The impact of massive neutrinos on the abundance of massive clusters
Kiyotomo Ichiki, Masahiro Takada
TL;DR
This work develops a multi-component spherical top-hat collapse model that includes radiation, baryons, CDM, and massive neutrinos to quantify how neutrino masses in the range $m_{ u,tot}\sim 0.05$–$0.1$ eV affect massive-halo formation. It solves superhorizon evolution exactly and treats subhorizon CDM and baryon growth while modeling neutrino perturbations with the linearized Boltzmann hierarchy fed by nonlinear CDM/baryon potentials.
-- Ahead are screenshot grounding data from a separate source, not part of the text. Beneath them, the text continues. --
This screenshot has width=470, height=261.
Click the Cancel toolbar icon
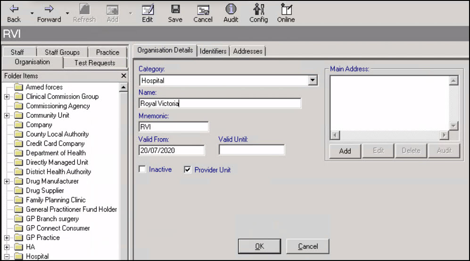click(x=203, y=9)
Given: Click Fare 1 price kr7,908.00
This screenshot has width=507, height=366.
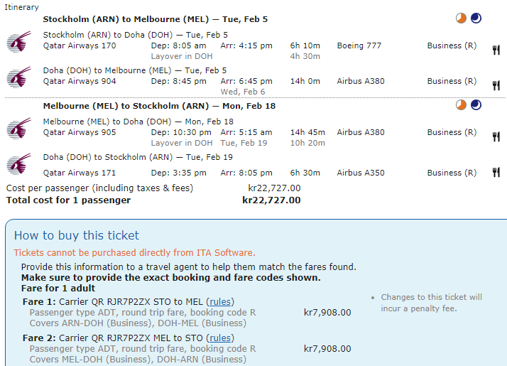Looking at the screenshot, I should pyautogui.click(x=327, y=312).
The key findings are that massive neutrinos slow CDM collapse but do not fully catch up to nonlinear CDM growth, with the linear-theory overdensity $\delta^{\rm L}_{cb}(z_{coll};R)$ remaining a good clock; for halos around $M\sim 10^{15} h^{-1}M_\odot$ at $z\sim 1$, the halo abundance can decrease by up to a factor of ~2 for $m_{\nu,tot}=0.1$ eV, even though $\sigma_8$ shifts by only a few percent. This framework provides a practical analytic tool to interpret cluster-count data and reveals how neutrino physics can degenerate with cosmological expansion parameters in shaping the observed halo distribution.
Abstract
We study the spherical, top-hat collapse model for a mixed dark matter model including cold dark matter (CDM) and massive neutrinos of mass scales ranging from m_nu= 0.05 to a few 0.1eV, the range of lower- and upper-bounds implied from the neutrino oscillation experiments and the cosmological constraints. To develop this model, we properly take into account relative differences between the density perturbation amplitudes of different components (radiation, baryon, CDM and neutrinos) around the top-hat CDM overdensity region assuming the adiabatic initial conditions. Furthermore, we solve the linearized Boltzmann hierarchy equations to obtain time evolution of the lineariezed neutrino perturbations, yet including the effect of nonlinear gravitational potential due to the nonlinear CDM and baryon overdensities in the late stage. We find that the presence of massive neutrinos slows down the collapse of CDM (plus baryon) overdensity, however, that the neutrinos cannot fully catch up with the the nonlinear CDM perturbation due to its large free-streaming velocity for the ranges of neutrino masses and halo masses we consider. We find that, just like CDM models, the collapse time of CDM overdensity is well monitored by the linear-theory extrapolated overdensity of CDM plus baryon perturbation, smoothed with a given halo mass scale, if taking into account the suppression effect of the massive neutrinos on the linear growth rate. Using these findings, we argue that the presence of massive neutrinos of mass scales 0.05 or 0.1eV may cause a significant decrease in the abundance of massive halos compared to the model without the massive neutrinos; e.g., by 25% or factor 2, respectively, for halos with 10^15Ms and at z=1.